Steven Bethard offered the simpler example:
py> range(10)[slice(None, None, -2)]
[9, 7, 5, 3, 1]
py> slice(None, None, -2).indices(10)
(9, -1, -2)
py> range(10)[9:-1:-2]
[]
The double-meaning of -1, as both an exclusive stopping
bound and an alias for the highest valid index, is just
plain whacked. So what should the slice object return? With
Python's current indexing/slicing, there is no value that
just works. 'None' will work as a stop value in a slice, but
index arithmetic will fail. The value 0 - (len(sequence) +
1) will work as a stop value, and slice arithmetic and
range() will happily use it, but the result is not what the
programmer probably intended.
The problem is subtle. A Python sequence starts at index
zero. There is some appeal to giving negative indexes a
useful interpretation, on the theory that they were invalid
as subscripts and thus useless otherwise. That theory is
wrong, because negative indexes were already useful, even
though not legal subscripts, and the reinterpretation often
breaks their exiting use.

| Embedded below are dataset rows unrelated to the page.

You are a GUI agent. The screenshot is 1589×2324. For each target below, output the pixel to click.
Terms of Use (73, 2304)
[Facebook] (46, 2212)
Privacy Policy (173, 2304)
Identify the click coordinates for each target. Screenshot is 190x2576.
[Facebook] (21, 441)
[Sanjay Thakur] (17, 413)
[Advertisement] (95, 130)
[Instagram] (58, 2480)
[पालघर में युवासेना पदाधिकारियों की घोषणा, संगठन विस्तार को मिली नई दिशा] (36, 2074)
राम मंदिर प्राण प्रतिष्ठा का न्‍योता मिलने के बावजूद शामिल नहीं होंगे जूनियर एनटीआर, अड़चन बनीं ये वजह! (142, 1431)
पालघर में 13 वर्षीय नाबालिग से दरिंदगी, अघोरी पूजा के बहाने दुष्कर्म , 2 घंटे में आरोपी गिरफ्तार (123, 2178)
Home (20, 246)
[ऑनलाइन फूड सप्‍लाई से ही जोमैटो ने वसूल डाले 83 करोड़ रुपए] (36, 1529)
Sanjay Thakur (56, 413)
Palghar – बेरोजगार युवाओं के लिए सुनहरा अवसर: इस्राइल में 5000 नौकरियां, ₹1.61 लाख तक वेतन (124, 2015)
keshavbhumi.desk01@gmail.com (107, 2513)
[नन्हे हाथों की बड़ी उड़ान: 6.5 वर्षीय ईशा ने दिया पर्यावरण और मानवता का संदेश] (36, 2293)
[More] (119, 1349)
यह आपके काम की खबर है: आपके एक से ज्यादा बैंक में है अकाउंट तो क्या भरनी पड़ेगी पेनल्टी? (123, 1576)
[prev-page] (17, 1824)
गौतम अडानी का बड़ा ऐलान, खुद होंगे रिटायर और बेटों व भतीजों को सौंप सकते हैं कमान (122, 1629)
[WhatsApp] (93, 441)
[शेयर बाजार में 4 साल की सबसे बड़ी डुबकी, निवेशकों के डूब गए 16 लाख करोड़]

Specifically, negative indexes are
useful in index arithmetic, and as exclusive stopping
bounds.
The problem is fixable. We propose that negative indexes not
be treated as a special case. To index from the far end of a
sequence, we use a syntax that explicitly calls for far-end
indexing.
Rationale
New-style slicing/indexing is designed to fix the problems
described above, yet live happily in Python along-side the
old style. The new syntax leaves the meaning of existing
code unchanged, and is even more Pythonic than current
Python.
Semicolons look a lot like colons, so the new semicolon
syntax follows the rule that things that are similar should
look similar. The semicolon syntax is currently illegal, so
its addition will not break existing code. Python is
historically tied to C, and the semicolon syntax is
evocative of the similar start-stop-step expressions of C's
'for' loop. JPython is tied to Java, which uses a similar
'for' loop syntax.
The '$' character currently has no place in a Python index,
so its new interpretation will not break existing code. We
chose it over other unused symbols because the usage roughly
corresponds to its meaning in the Python library's regular
expression module.
We expect use of the $0, $1, $2 ... syntax to be rare;
nevertheless, it has a Pythonic consistency. Thanks to Paul
Rubin for advocating it over the inferior multiple-$ syntax
that this author initially proposed.
Backwards Compatibility
To avoid braking code, we use new syntax that is currently
illegal. The new syntax more-or-less looks like current
Python, which may help Python programmers adjust.
User-defined classes that implement the sequence protocol
are likely to work, unchanged, with new-style slicing.
'Likely' is not certain; we've found one subtle issue (and
there may be others):
Currently, user-defined classes can implement Python
subscripting and slicing without implementing Python's len()
function. In our proposal, the '$' symbol stands for the
sequence's length, so classes must be able to report their
length in order for $ to work within their slices and
indexes.
Specifically, to support new-style slicing, a class that
accepts index or slice arguments to any of:
__getitem__
__setitem__
__delitem__
__getslice__
__setslice__
__delslice__
must also consistently implement:
__len__
Sane programmers already follow this rule.
Copyright:
This document has been placed in the public domain.